→ **Source records**:
────

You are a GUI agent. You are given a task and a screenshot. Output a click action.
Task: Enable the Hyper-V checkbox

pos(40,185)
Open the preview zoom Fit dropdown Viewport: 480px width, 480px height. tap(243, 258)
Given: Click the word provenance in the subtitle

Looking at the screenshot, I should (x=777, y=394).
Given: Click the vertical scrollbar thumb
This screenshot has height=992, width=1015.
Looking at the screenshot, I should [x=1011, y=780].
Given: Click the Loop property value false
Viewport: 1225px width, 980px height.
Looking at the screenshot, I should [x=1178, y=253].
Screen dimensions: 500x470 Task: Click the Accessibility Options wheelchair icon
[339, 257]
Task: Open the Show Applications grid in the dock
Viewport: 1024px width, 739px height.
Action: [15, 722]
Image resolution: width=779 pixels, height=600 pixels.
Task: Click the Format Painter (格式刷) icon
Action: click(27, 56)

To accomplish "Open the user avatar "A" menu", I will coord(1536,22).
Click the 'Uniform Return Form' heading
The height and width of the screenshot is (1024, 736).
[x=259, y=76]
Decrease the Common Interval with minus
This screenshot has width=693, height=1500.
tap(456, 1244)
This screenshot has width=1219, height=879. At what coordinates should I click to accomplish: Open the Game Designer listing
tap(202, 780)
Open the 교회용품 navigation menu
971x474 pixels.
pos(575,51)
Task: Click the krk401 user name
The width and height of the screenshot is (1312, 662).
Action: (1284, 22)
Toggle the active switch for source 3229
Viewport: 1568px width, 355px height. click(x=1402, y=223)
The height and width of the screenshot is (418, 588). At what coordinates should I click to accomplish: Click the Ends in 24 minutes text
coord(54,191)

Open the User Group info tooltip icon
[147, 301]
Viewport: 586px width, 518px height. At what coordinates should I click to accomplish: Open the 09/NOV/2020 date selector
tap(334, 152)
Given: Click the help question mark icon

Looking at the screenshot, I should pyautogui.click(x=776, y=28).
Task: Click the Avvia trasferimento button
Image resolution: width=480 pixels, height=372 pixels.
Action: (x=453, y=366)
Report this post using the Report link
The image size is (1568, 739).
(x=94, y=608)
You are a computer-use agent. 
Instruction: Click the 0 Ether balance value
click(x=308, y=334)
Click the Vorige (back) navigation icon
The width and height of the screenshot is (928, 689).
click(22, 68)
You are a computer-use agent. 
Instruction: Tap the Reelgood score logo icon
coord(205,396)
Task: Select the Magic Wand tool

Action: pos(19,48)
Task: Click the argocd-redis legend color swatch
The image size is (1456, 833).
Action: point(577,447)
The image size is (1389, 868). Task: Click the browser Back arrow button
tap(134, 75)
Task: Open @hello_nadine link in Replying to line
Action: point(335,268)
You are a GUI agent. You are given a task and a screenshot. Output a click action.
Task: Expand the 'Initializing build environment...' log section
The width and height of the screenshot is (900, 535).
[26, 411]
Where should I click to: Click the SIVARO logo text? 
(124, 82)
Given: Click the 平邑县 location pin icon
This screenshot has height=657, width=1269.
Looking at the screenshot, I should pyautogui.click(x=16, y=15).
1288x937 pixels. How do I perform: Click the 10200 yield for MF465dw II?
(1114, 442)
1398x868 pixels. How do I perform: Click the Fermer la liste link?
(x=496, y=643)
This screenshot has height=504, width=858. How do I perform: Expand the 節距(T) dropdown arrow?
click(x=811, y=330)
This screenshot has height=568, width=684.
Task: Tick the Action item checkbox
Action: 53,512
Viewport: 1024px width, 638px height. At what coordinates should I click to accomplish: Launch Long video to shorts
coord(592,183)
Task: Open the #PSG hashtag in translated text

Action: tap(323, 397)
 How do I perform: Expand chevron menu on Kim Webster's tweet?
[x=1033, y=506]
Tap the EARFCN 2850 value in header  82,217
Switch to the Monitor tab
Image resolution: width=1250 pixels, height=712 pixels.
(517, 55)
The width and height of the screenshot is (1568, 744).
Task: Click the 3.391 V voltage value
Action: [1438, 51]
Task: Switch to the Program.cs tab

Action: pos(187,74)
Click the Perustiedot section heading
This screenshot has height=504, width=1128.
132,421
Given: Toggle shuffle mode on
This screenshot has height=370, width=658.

────

→ **Your goal**:
Each record above must be restated in full, word for word.

→ **Result of the task**:
You are a GUI agent. You are given a task and a screenshot. Output a click action.
Task: Enable the Hyper-V checkbox

pos(40,185)
Open the preview zoom Fit dropdown Viewport: 480px width, 480px height. tap(243, 258)
Given: Click the word provenance in the subtitle

Looking at the screenshot, I should (x=777, y=394).
Given: Click the vertical scrollbar thumb
This screenshot has height=992, width=1015.
Looking at the screenshot, I should [x=1011, y=780].
Given: Click the Loop property value false
Viewport: 1225px width, 980px height.
Looking at the screenshot, I should [x=1178, y=253].
Screen dimensions: 500x470 Task: Click the Accessibility Options wheelchair icon
[339, 257]
Task: Open the Show Applications grid in the dock
Viewport: 1024px width, 739px height.
Action: [15, 722]
Image resolution: width=779 pixels, height=600 pixels.
Task: Click the Format Painter (格式刷) icon
Action: click(27, 56)

To accomplish "Open the user avatar "A" menu", I will coord(1536,22).
Click the 'Uniform Return Form' heading
The height and width of the screenshot is (1024, 736).
[x=259, y=76]
Decrease the Common Interval with minus
This screenshot has width=693, height=1500.
tap(456, 1244)
This screenshot has width=1219, height=879. At what coordinates should I click to accomplish: Open the Game Designer listing
tap(202, 780)
Open the 교회용품 navigation menu
971x474 pixels.
pos(575,51)
Task: Click the krk401 user name
The width and height of the screenshot is (1312, 662).
Action: (1284, 22)
Toggle the active switch for source 3229
Viewport: 1568px width, 355px height. click(x=1402, y=223)
The height and width of the screenshot is (418, 588). At what coordinates should I click to accomplish: Click the Ends in 24 minutes text
coord(54,191)

Open the User Group info tooltip icon
[147, 301]
Viewport: 586px width, 518px height. At what coordinates should I click to accomplish: Open the 09/NOV/2020 date selector
tap(334, 152)
Given: Click the help question mark icon

Looking at the screenshot, I should pyautogui.click(x=776, y=28).
Task: Click the Avvia trasferimento button
Image resolution: width=480 pixels, height=372 pixels.
Action: (x=453, y=366)
Report this post using the Report link
The image size is (1568, 739).
(x=94, y=608)
You are a computer-use agent. 
Instruction: Click the 0 Ether balance value
click(x=308, y=334)
Click the Vorige (back) navigation icon
The width and height of the screenshot is (928, 689).
click(22, 68)
You are a computer-use agent. 
Instruction: Tap the Reelgood score logo icon
coord(205,396)
Task: Select the Magic Wand tool

Action: pos(19,48)
Task: Click the argocd-redis legend color swatch
The image size is (1456, 833).
Action: point(577,447)
The image size is (1389, 868). Task: Click the browser Back arrow button
tap(134, 75)
Task: Open @hello_nadine link in Replying to line
Action: point(335,268)
You are a GUI agent. You are given a task and a screenshot. Output a click action.
Task: Expand the 'Initializing build environment...' log section
The width and height of the screenshot is (900, 535).
[26, 411]
Where should I click to: Click the SIVARO logo text? 
(124, 82)
Given: Click the 平邑县 location pin icon
This screenshot has height=657, width=1269.
Looking at the screenshot, I should pyautogui.click(x=16, y=15).
1288x937 pixels. How do I perform: Click the 10200 yield for MF465dw II?
(1114, 442)
1398x868 pixels. How do I perform: Click the Fermer la liste link?
(x=496, y=643)
This screenshot has height=504, width=858. How do I perform: Expand the 節距(T) dropdown arrow?
click(x=811, y=330)
This screenshot has height=568, width=684.
Task: Tick the Action item checkbox
Action: 53,512
Viewport: 1024px width, 638px height. At what coordinates should I click to accomplish: Launch Long video to shorts
coord(592,183)
Task: Open the #PSG hashtag in translated text

Action: tap(323, 397)
 How do I perform: Expand chevron menu on Kim Webster's tweet?
[x=1033, y=506]
Tap the EARFCN 2850 value in header  82,217
Switch to the Monitor tab
Image resolution: width=1250 pixels, height=712 pixels.
(517, 55)
The width and height of the screenshot is (1568, 744).
Task: Click the 3.391 V voltage value
Action: [1438, 51]
Task: Switch to the Program.cs tab

Action: pos(187,74)
Click the Perustiedot section heading
This screenshot has height=504, width=1128.
132,421
Given: Toggle shuffle mode on
This screenshot has height=370, width=658.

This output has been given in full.